The dangers of using a modifiable input parameter in a public Proof of "X" chain are readily apparent, but do these same pitfalls extend to private chains (i.e. Kaleido) where users do not possess direct access to the computational processes of the node? The answer is NO, and it's because the node process runs in a locked down container that does not allow outside intervention into the core blockchain operations - block mining, consensus and transaction execution. As a permissioned implementation of distributed ledger technology, Kaleido requires all network participants to be both clearly identifiable entities (non-anonymized) and authenticated to the environment by existing members. This first class security barrier prevents foreign and potentially malicious actors from accessing the system, and allows for the usage of high-speed consensus algorithms that do not rely on computational investment. More importantly though, it's the isolated and inaccessible nature of the node runtime that allows for less rigid smart contract orchestrations. As such, the solidity code in this application makes usage of a block timestamp to achieve transaction randomization because we have confidence that the block proposer will behave honestly.

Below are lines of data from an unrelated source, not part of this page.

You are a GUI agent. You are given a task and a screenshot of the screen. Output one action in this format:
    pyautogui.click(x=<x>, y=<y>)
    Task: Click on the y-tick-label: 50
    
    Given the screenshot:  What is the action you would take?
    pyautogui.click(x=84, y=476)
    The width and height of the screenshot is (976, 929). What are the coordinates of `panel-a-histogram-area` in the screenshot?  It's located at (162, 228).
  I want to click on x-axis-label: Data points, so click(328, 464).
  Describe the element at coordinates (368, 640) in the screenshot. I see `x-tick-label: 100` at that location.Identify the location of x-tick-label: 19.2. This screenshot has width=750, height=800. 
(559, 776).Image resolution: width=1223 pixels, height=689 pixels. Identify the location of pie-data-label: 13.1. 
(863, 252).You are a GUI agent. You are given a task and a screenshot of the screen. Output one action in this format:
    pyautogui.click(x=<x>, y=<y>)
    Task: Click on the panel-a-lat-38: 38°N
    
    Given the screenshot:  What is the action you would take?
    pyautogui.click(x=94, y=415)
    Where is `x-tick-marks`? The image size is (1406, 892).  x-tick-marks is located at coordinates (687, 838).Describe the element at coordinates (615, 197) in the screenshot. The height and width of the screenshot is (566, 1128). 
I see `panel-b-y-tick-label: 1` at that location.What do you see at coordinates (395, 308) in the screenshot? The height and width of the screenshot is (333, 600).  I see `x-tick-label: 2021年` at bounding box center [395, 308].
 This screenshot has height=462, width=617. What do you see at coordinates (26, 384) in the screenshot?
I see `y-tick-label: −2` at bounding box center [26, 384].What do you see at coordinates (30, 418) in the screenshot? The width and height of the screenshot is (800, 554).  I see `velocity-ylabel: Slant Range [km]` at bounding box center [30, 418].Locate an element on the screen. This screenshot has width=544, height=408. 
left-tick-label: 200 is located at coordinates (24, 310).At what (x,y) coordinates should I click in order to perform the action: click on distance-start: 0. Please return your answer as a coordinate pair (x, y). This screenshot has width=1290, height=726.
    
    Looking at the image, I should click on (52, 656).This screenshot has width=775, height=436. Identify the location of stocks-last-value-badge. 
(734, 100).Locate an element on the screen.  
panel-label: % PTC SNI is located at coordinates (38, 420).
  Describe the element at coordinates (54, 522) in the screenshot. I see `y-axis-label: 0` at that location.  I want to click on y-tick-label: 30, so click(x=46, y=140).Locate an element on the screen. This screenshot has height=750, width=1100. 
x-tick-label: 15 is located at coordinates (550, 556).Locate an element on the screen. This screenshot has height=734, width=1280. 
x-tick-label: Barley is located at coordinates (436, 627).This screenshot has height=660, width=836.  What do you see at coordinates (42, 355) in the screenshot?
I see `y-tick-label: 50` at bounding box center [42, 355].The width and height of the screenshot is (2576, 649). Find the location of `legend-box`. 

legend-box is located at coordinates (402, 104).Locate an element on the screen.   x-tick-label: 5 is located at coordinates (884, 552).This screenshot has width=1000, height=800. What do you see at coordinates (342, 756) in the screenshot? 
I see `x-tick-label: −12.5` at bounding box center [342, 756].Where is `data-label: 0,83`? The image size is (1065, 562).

We gladly welcome pull requests. To get started, just fork this repo, clone it locally and submit your PR. In the body of the pull request please include a link to the working version of your Glitch environment. That way we can test on our end and confirm the expected behavior. Note that you DO NOT need to utilize the share feature within the Glitch IDE. If you do elect to share your namespace, then you are granting access to your secret credentials and node endpoints to the invited individuals. The Kaleido team neither wants nor needs this information. We simply want a link to your working library of code.